On 12/19/2017 5:32 PM, Nathaniel Smith wrote:
On Tue, Dec 19, 2017 at 4:56 PM, Steve Dower <steve.do...@python.org> wrote:
On 19Dec2017 1004, Chris Barker wrote:
Nathaniel Smith has pointed out that eval(pprint(a_dict)) is supposed to
return the same dict -- so documented behavior may already be broken.

Two relevant quotes from the pprint module docs:

The pprint module provides a capability to “pretty-print” arbitrary
Python data structures in a form which can be used as input to the
interpreter
Dictionaries are sorted by key before the display is computed.
It says nothing about the resulting dict being the same as the original one,
just that it can be used as input. So these are both still true (until
someone deliberately breaks the latter).
This is a pretty fine hair to be splitting... I'm sure you wouldn't
argue that it would be valid to display the dict {"a": 1} as
'["hello"]', just because '["hello"]' is a valid input to the
interpreter (that happens to produce a different object than the
original one) :-). I think we can assume that pprint's output is
supposed to let you reconstruct the original data structures, at least
in simple cases, even if that isn't explicitly stated.

Any dict object read in from pprint is going to be a different object, not the original one. And, unless the original insertion order was sorted by the same key as pprint uses to sort, the iteration order will be different from the original.

As pointed out below, it will compare equal to the original dict.

pprint has always allowed you to reconstruct the original data structures, but not the iteration order of dicts.

With the new insertion order guarantee, nothing has changed, here.

A far more interesting question than what pprint does to dict order is what marshal and pickle do (and have done) with the dict order, although I can't figure that out from the documentation.

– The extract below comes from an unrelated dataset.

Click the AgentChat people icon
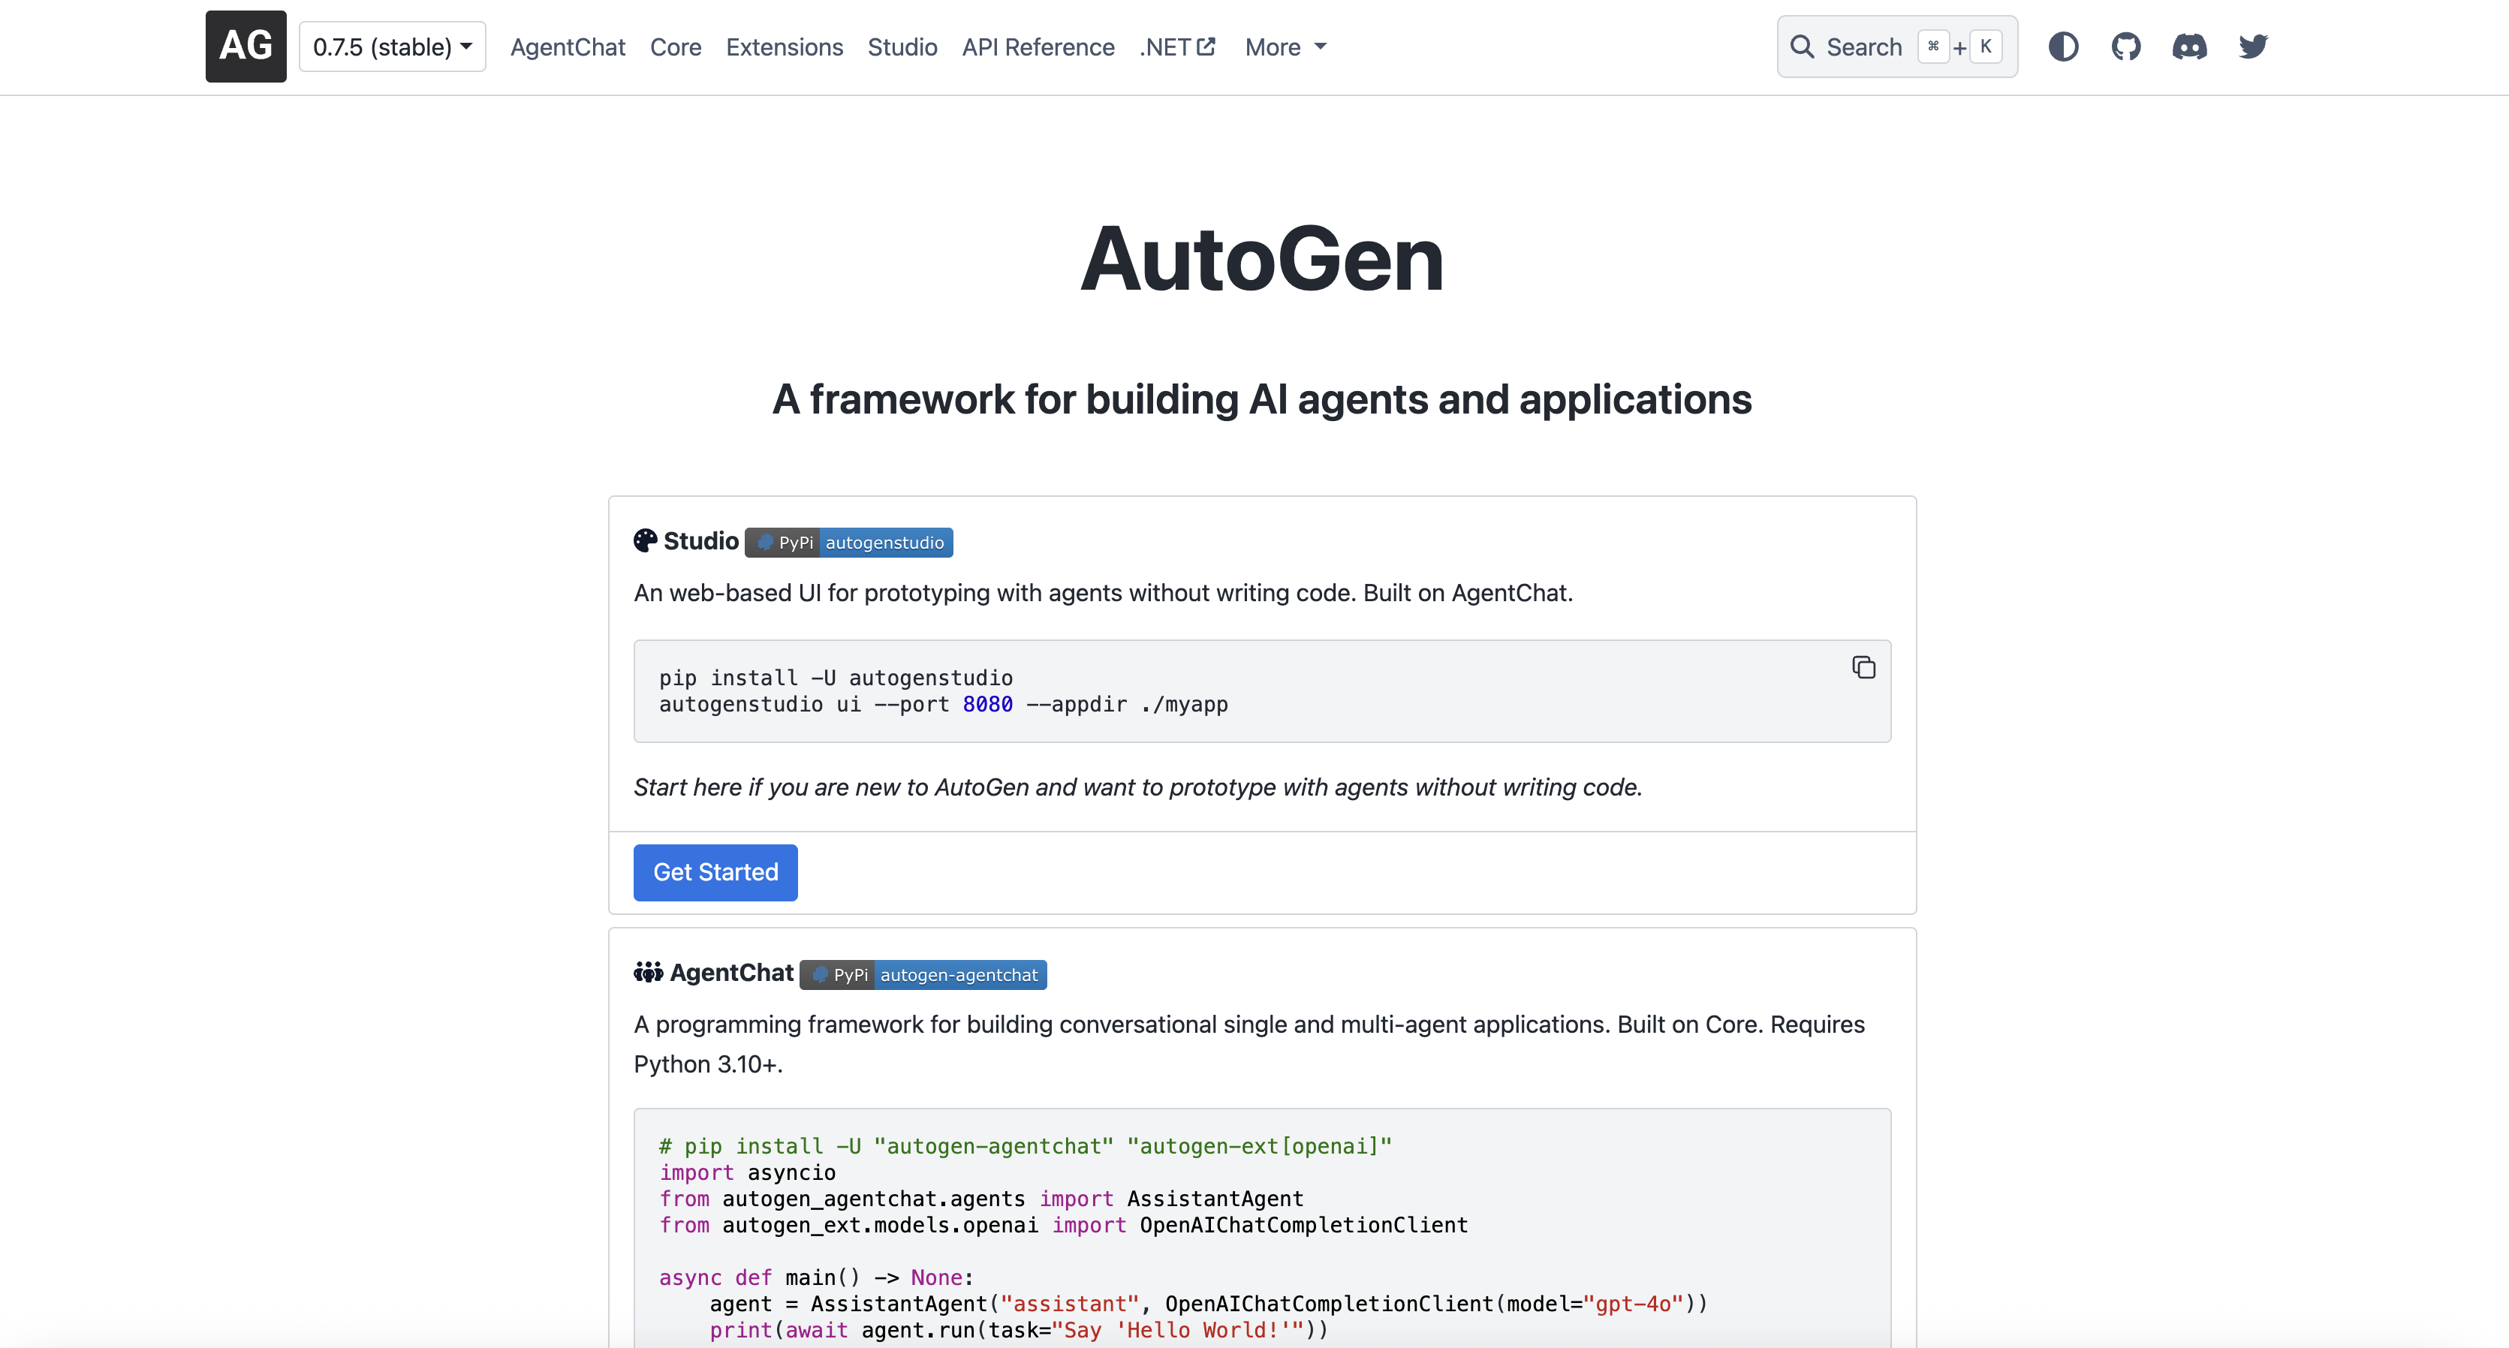 648,972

In any case, there are so many ways
to spoil the first point for yourself that it's hardly worth treating as an
important constraint.
I guess the underlying issue here is partly the question of what the
pprint module is for. In my understanding, it's primarily a tool for
debugging/introspecting Python programs, and the reason it talks about
"valid input to the interpreter" isn't because we want anyone to
actually feed the data back into the interpreter, but to emphasize
that it provides an accurate what-you-see-is-what's-really-there view
into how the interpreter understands a given object. It also
emphasizes that this is not intended for display to end users; making
the output format be "Python code" suggests that the main intended
audience is people who know how to read, well, Python code, and
therefore can be expected to care about Python's semantics.

(though I assume order is still ignored when comparing dicts, so:
eval(pprint(a_dict)) == a_dict will still hold.

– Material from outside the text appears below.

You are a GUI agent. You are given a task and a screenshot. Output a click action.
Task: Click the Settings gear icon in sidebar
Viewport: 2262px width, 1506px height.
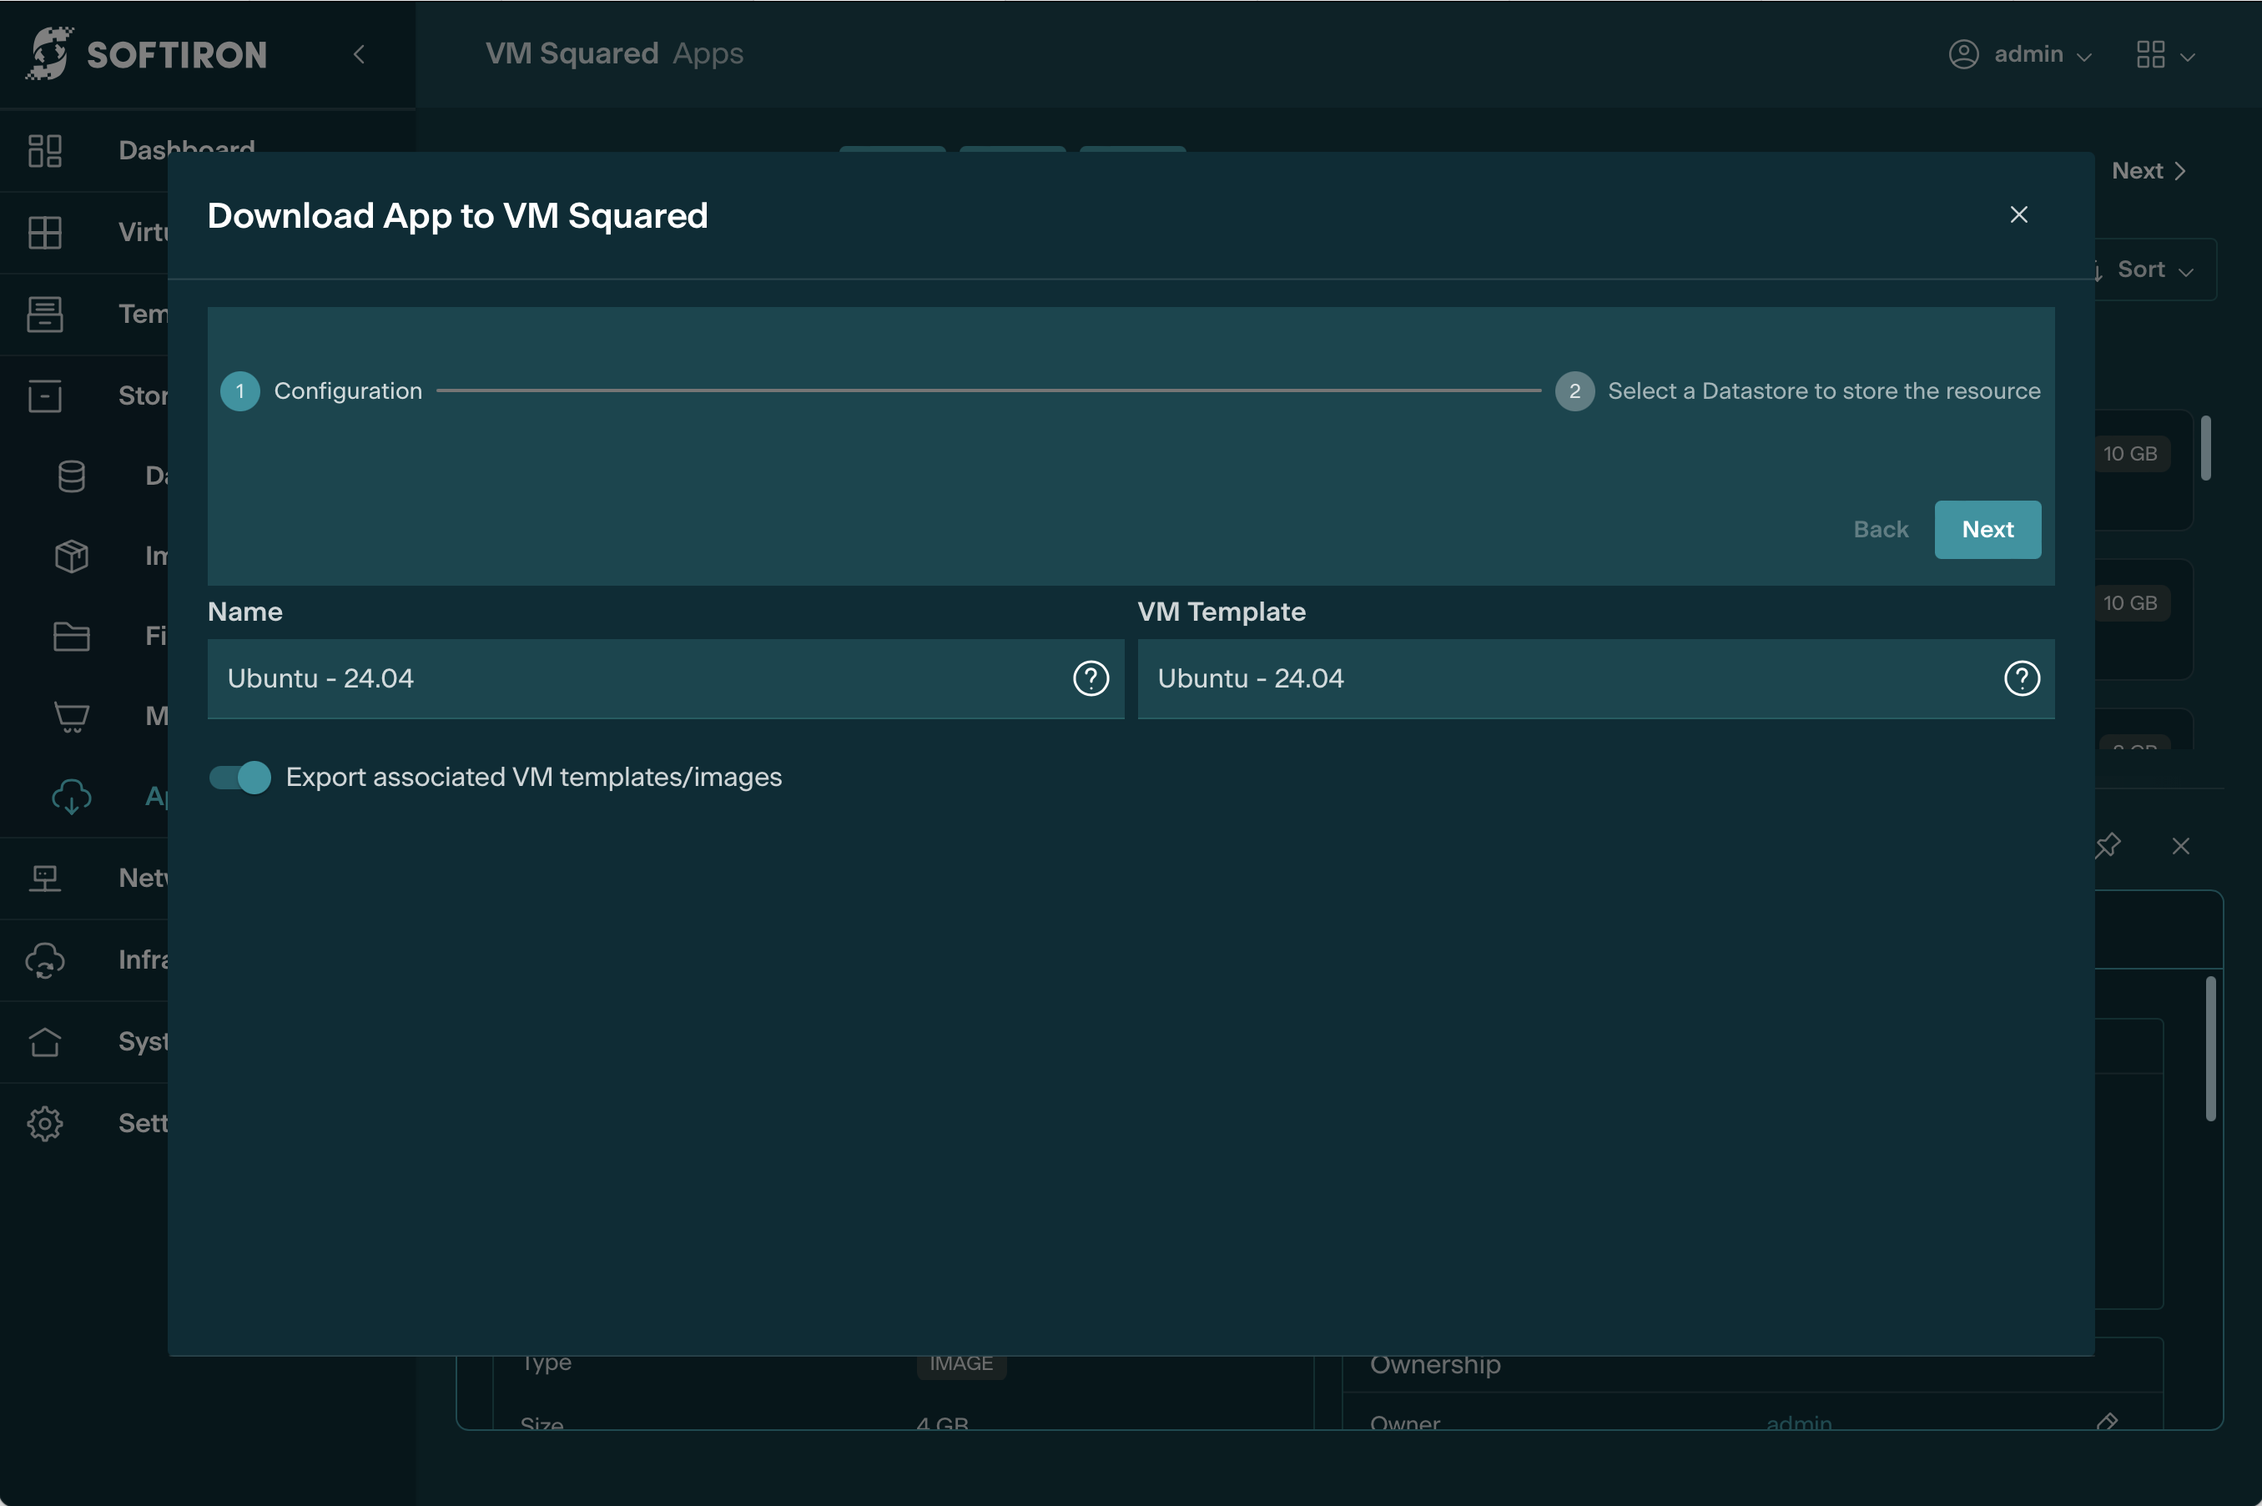(44, 1123)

Order had better be ignored when comparing dicts, or plenty of code will
break. For example:

{'a': 1, 'b': 2} == {'b': 2, 'a': 1}
True
Yes, this is never going to change -- I expect that in the long run,
the only semantic difference between dict and OrderedDict will be in
their __eq__ methods.

Saying that "iter(dict)" will produce keys in the same order as they were
inserted is not the same as saying that "dict" is an ordered mapping. As far
as I understand, we've only said the first part.

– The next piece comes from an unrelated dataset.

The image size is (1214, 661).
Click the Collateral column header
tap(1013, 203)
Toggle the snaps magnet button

(And the "nerve" here is that I disagreed with even the first part, but
didn't fight it too strongly because I never relied on the iteration order
of dict. However, I *do* rely on nobody else relying on the iteration order
of dict either, and so proposals to change existing semantics that were
previously independent of insertion order to make them rely on insertion
order will affect me. So now I'm pushing back.)
I mean, I don't want to be a jerk about this, and we still need to
examine things on a case-by-case basis but... Guido has pronounced
that Python dict preserves order. If your code "rel[ies] on nobody
else relying on the iteration order", then starting in 3.7 your code
is no longer Python.

Obviously I like that change more than you, but to some extent it's
just something we have to live with, and even if I disagreed with the
new semantics I'd still rather the standard library handle them
consistently rather than being half-one-thing-and-half-another.